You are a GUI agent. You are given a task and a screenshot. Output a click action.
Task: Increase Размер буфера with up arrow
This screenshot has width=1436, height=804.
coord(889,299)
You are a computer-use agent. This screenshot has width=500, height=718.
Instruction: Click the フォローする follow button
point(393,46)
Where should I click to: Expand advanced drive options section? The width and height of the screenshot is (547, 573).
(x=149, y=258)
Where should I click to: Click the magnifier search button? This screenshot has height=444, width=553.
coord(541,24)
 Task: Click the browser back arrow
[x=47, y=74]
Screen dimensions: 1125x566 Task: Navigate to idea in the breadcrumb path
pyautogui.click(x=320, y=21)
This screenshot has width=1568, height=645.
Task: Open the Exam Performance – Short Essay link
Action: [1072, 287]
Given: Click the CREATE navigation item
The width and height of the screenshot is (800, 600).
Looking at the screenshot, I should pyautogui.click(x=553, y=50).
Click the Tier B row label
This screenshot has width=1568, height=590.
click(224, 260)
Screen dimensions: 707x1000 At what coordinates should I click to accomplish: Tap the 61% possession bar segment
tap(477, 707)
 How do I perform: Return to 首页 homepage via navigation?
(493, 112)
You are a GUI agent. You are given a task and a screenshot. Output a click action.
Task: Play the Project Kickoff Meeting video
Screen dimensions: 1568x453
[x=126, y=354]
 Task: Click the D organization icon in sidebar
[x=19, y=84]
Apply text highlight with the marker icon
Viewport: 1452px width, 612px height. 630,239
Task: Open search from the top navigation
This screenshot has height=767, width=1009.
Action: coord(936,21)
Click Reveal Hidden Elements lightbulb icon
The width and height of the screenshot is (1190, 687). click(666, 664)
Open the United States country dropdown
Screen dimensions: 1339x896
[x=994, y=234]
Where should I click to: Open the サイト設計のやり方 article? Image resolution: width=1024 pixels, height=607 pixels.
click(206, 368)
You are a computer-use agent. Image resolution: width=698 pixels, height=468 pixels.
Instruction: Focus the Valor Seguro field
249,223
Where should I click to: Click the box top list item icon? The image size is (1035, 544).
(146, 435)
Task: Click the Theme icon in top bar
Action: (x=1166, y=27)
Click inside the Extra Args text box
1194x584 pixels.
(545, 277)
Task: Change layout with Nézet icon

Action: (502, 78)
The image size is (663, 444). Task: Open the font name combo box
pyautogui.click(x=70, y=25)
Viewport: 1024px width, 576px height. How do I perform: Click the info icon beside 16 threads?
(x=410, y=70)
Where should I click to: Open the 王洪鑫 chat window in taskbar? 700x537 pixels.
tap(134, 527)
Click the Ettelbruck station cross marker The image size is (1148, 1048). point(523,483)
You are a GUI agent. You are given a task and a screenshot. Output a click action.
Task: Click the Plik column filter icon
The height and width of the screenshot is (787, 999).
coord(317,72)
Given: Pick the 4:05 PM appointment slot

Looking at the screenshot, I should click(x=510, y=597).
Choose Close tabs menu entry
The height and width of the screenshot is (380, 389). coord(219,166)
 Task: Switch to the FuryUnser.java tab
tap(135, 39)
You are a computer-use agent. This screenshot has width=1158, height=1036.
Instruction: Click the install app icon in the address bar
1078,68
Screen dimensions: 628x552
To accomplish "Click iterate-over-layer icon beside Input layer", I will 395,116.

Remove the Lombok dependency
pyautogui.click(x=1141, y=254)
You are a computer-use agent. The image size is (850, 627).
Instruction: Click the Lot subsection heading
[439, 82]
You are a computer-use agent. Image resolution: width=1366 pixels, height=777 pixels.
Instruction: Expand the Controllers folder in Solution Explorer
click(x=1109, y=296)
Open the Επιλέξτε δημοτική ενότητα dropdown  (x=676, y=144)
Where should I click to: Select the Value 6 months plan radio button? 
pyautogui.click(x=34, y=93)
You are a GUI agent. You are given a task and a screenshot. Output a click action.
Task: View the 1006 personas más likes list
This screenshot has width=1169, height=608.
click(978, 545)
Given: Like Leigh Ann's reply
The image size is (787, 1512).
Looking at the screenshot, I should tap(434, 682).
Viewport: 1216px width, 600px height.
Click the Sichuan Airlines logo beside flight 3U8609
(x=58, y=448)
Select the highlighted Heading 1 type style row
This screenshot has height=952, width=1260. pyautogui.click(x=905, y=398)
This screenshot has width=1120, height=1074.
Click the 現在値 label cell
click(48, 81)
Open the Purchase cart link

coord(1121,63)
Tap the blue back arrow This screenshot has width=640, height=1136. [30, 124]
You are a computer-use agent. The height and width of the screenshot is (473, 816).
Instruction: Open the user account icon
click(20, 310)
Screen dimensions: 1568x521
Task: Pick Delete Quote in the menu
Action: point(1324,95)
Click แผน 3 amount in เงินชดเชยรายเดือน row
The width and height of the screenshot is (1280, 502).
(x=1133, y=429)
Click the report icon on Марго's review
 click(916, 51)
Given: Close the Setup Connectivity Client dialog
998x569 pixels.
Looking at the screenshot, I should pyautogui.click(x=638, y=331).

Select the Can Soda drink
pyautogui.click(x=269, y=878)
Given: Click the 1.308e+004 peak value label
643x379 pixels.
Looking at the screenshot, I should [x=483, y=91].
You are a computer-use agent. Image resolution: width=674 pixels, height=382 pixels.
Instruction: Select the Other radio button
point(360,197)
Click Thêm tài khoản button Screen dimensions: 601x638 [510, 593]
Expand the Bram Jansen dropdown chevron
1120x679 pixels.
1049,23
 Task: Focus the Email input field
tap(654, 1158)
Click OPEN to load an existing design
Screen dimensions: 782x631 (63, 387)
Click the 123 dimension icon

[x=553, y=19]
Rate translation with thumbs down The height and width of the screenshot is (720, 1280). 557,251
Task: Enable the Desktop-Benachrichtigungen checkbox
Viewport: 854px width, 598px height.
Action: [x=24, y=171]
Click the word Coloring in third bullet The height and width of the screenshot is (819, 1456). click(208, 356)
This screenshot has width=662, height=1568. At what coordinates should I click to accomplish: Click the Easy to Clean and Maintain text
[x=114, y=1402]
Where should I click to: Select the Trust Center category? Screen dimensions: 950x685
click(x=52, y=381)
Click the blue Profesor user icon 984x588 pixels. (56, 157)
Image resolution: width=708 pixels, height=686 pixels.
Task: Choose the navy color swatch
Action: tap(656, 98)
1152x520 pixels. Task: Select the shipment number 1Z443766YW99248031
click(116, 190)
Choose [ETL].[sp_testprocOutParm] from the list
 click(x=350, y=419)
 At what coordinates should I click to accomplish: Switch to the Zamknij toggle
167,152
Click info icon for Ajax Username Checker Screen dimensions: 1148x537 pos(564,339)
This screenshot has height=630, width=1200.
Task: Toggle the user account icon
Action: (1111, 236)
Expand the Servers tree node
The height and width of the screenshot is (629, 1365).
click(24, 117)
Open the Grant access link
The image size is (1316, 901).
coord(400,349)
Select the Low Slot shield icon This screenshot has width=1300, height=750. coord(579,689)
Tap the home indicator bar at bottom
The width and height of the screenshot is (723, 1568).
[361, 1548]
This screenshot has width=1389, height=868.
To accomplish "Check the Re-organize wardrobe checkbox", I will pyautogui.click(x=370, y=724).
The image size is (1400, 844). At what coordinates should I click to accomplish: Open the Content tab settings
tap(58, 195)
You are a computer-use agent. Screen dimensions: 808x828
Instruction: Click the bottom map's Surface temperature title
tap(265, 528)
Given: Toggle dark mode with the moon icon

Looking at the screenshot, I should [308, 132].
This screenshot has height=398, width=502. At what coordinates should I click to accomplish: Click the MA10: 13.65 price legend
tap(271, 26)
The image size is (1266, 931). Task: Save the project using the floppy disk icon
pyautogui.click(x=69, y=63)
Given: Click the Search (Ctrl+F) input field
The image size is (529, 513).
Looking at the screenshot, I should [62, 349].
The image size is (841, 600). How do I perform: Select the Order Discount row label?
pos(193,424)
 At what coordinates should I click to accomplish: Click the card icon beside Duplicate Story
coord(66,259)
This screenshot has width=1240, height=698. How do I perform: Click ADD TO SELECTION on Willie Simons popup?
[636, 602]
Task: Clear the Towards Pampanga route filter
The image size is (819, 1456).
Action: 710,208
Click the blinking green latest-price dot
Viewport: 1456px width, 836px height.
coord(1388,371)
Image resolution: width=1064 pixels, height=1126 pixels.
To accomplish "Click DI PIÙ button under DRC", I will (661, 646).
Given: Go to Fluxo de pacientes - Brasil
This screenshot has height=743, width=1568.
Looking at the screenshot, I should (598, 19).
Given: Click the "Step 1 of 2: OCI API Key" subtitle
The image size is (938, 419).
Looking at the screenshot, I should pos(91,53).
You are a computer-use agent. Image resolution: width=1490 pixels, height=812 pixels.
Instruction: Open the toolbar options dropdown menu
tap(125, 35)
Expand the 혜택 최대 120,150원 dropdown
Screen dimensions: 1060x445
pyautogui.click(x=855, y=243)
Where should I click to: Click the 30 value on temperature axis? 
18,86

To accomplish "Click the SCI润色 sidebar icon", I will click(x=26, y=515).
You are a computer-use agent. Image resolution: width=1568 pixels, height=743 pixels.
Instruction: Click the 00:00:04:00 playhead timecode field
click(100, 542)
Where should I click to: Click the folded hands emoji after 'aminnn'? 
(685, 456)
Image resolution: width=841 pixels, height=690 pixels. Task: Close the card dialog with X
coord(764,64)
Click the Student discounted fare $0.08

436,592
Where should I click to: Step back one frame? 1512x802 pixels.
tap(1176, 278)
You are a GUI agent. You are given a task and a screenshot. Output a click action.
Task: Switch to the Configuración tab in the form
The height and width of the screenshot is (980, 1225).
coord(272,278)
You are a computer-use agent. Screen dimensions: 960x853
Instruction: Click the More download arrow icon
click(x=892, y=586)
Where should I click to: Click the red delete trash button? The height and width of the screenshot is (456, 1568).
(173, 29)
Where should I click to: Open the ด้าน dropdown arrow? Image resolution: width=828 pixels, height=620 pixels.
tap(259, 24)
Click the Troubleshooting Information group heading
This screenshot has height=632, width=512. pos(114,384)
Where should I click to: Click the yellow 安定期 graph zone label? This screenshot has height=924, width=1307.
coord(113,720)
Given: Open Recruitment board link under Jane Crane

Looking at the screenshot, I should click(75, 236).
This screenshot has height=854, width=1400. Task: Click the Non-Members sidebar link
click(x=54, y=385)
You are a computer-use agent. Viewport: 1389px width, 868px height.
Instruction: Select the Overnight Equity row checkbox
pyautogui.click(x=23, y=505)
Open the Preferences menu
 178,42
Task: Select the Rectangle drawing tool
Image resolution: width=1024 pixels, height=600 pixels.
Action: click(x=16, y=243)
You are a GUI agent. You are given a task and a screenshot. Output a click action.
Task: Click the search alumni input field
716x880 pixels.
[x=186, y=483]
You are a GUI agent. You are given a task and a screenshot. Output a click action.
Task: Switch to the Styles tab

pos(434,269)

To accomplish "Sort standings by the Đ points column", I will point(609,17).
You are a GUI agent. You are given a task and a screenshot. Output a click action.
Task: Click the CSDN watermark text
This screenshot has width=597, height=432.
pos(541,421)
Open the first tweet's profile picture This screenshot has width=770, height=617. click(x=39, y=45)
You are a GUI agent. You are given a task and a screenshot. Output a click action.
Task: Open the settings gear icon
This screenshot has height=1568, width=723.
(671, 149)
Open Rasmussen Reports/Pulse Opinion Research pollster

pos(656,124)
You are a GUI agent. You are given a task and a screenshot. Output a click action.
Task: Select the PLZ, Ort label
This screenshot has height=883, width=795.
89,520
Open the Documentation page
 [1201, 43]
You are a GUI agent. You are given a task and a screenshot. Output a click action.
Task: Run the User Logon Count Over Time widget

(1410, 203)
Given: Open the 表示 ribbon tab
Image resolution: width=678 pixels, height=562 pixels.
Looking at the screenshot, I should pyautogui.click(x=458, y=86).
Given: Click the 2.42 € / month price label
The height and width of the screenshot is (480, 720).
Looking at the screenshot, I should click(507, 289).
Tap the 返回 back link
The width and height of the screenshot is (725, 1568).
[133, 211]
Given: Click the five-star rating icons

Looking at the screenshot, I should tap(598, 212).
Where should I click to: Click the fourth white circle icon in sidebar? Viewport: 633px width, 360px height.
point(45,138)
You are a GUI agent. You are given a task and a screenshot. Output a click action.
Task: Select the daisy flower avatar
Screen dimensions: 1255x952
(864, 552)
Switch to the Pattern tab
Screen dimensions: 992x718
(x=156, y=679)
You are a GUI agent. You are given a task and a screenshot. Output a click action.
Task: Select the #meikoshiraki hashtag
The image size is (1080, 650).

--*--

» **Task prompt**: Return the number of lines in the records holding the string "filter", without any other words.

» **Answer section**: 2